The ultrasonic scalpel (Harmonic® scalpel, brand of Johnson & Johnson / Ethicon Endo-Surgery, but widely used generically for the device class) converts electrical energy from a generator into mechanical longitudinal vibration at 55.5 kHz (55,500 cycles per second) through a piezo-ceramic transducer in the hand-piece. A booster amplifies the vibration and a blade-tip horn further amplifies it to a blade-tip amplitude of approximately 50–100 µm at the cutting tip. The high-frequency mechanical vibration, delivered under surgical load against the tissue, produces (a) cavitational fragmentation of the tissue ahead of the blade, (b) frictional heating that denatures the collagen and elastin in vessel walls and achieves haemostasis, with relatively low lateral thermal spread (typically < 1.5 mm, less than monopolar electrosurgery). The result is simultaneous cutting and coagulation without the passage of electrical current through the patient — the basis of the device's clinical advantage over high-frequency electrosurgery and the reason it has become the standard instrument for laparoscopic dissection, vessel sealing, and open surgery.

The standards governing ultrasonic scalpel testing span the Chinese GB 9706.1-2020 and GB 9706.202-2021 (electrical safety of medical electrical equipment), the YY 1750-2020 (the Chinese product standard for ultrasonic soft-tissue cutting-and-haemostasis devices), the YY/T 0644 (measurement of basic output characteristics), the international IEC 60601-1 / IEC 60601-2-2 (electrical safety), ISO 10993 / GB/T 16886 (biocompatibility), and AAMI TIR30 (cleaning and sterilisation validation for remanufactured single-use devices).

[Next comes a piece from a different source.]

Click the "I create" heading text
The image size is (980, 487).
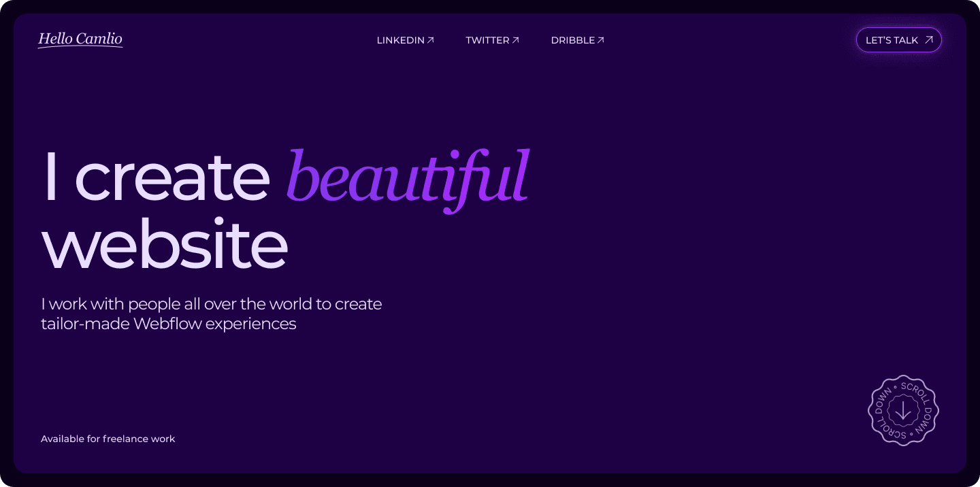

An ultrasonic scalpel placed on the Chinese market requires NMPA registration as a Class III medical device with the YY 1750 + GB 9706.1 + GB 9706.202 type-test dossier; on the US market, FDA 510(k) clearance (product code "Instrument, Ultrasonic Surgical" — K012176 is the original Harmonic®) with the electrical-safety + biocompatibility + clinical performance package.

The standard stack: GB 9706, YY 1750, YY/T 0644, IEC 60601, ISO 10993

A complete ultrasonic scalpel testing project draws on a stack of Chinese national standards (GB), Chinese industry standards (YY), international standards (IEC, ISO), and US standards (FDA, ASTM, AAMI).

Family	Standard	Scope
GB 9706.1-2020 (≡ IEC 60601-1)	Medical electrical equipment — general requirements for basic safety and essential performance	The level-1 electrical-safety standard for any ME device, including the ultrasonic scalpel generator
GB 9706.202-2021 (≡ IEC 60601-2-2)	ME equipment — particular requirements for basic safety and essential performance of high-frequency surgical equipment and high-frequency accessories	Applies where the ultrasonic scalpel system incorporates or is integrated with a high-frequency surgical output
YY 9706.102-2021 (≡ IEC 60601-1-2)	ME equipment — electromagnetic disturbances (EMC)	Mandatory EMC for the generator
YY 1750-2020	Ultrasonic soft-tissue cutting-and-haemostasis surgical device	The Chinese product standard for the ultrasonic scalpel itself (the device class)
YY/T 0644-2017	Measurement and declaration of the basic output characteristics of ultrasonic surgical systems	The Chinese method standard for measuring vibration frequency, amplitude, and power
GB/T 16886 (≡ ISO 10993)	Biological evaluation of medical devices	Biocompatibility of the patient-contact blade
ISO 11607-1/-2	Sterile packaging of terminally-sterilised medical devices	Packaging for the single-use blade
AAMI TIR30	A compendium of processes, materials, test methods, and acceptance criteria for cleaning and reusable medical devices	The reference for the remanufacturing cleaning-validation dossier
ASTM F2998-13 / ASTM F3145	Standard test methods for tissue-effect characterisation of ultrasonic surgical devices (where applicable)	Tissue-cutting and coagulation test methods
ISO 14971	Application of risk management to medical devices	Risk-management file for the device
FDA 510(k)	Product code "Instrument, Ultrasonic Surgical"; K012176 (Harmonic® original)	US premarket notification pathway

The single most consequential fact for a Chinese manufacturer is that YY 1750-2020 is the Chinese product standard for the ultrasonic scalpel, and the device must additionally satisfy GB 9706.1 (electrical safety) and GB 9706.202 (high-frequency attachment, where applicable). The NMPA Technical Review Guideline for Ultrasonic Soft-Tissue Cutting-and-Haemostasis Devices (CMDE) provides the technical review framework.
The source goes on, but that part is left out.